# Passage provided
One world, two systems?
In this issue, covering again quite well the global developments of the international energy-community at several
levels, there is one overriding issue that has greater consequences for the energy-industry the coming decades, and
that is the issue of how energy is being traded.
In the last decades, large parts of the global energy trade have taken place on the principles of the so-called “free-market”, based on the prices and ways of trading of NYMEX & Co, providing a great flexibility of choice for the consumer (and producer) in where they buy (or sell) quantities of oil (and increasingly also gas) from (or to) whom. The system has worked quite well for quite some years. but is ever more been hampered by an excess in “freedom” that expresses itself in the increasing role of speculators, ever more derivatives, and therefore increasing non-transparency, and suspected influence-taking of governments and other third parties.
Since a few years, we see a rising usage of more bi-lateral price-setting, contracts made directly between the producing- and the consuming country and their governments or leaders. And although the price-setting is often indirectly related to the free-market, the great advantage of the bi-lateral system is a greater security and reliability, and much less volatility.

# Problems
A: Rewrite the stretch of the energy trade piece from "Since a few" through "much less volatility." so that "price fluctuation" stands where "volatility" was.
B: Carry the piece on global energy trading forward from its final sentence.

# Stored data
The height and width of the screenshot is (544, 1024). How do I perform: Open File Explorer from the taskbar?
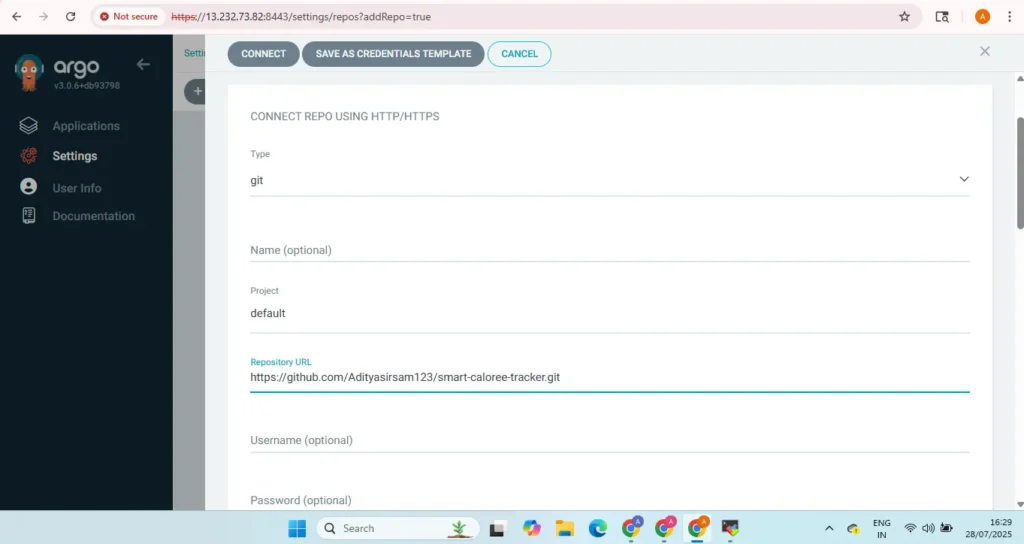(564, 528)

---

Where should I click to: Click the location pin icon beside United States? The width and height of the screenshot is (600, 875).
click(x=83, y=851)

---

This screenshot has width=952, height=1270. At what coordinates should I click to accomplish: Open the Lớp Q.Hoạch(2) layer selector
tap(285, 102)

# Answers for the tasks
A:
Since a few years, we see a rising usage of more bi-lateral price-setting, contracts made directly between the producing- and the consuming country and their governments or leaders. And although the price-setting is often indirectly related to the free-market, the great advantage of the bi-lateral system is a greater security and reliability, and much less price fluctuation.

B:
With the current changes in the political systems in quite some places in the world and a greater influence-taking of governments in the development and exploitation of resources, we can also see a change of balance in the system that is being used and can see a movement of price-setting that starts to have more bi-lateral elements in it, rather than letting the price of the resources be determined by the current quite “concentrated” free market.
All this is fine as long as both parties agree on the system that is being used and are able and willing to adhere to it. When however, there is no agreement on what system to use and both parties want to superimpose their system upon the other, friction occurs and sparks are flying and flames erupting, with all the subsequent verbal flaring that can be brought to bear to try to influence the matter, as we can see since some time in Europe in its dealing with Russia.
We need to realise that the times have changed and are changing ever faster and that a system that has worked well
for decades within a fractious market may be loosing its attractiveness because of the “side-effects”
that have developed over time and that the “free market”, as we still think it is, is not free at all
because of the concentration of resources that has taken place over the years.
We can see that the “government” of the free market, not dissimilar to the more government-related
bi-lateral system, is in the hands of just a few parties, albeit that the principles from which this is being
“governed” is very different.
So in a changing market, we may expect that verbal sparks will be flying with some intensity for some time, by the different parties or even from good-meaning “friends”, but that an upgrade of both systems is needed to adapt to the reality of mutual interdependence and, in the long term, a decreasing availability.
Stay neutral if you can.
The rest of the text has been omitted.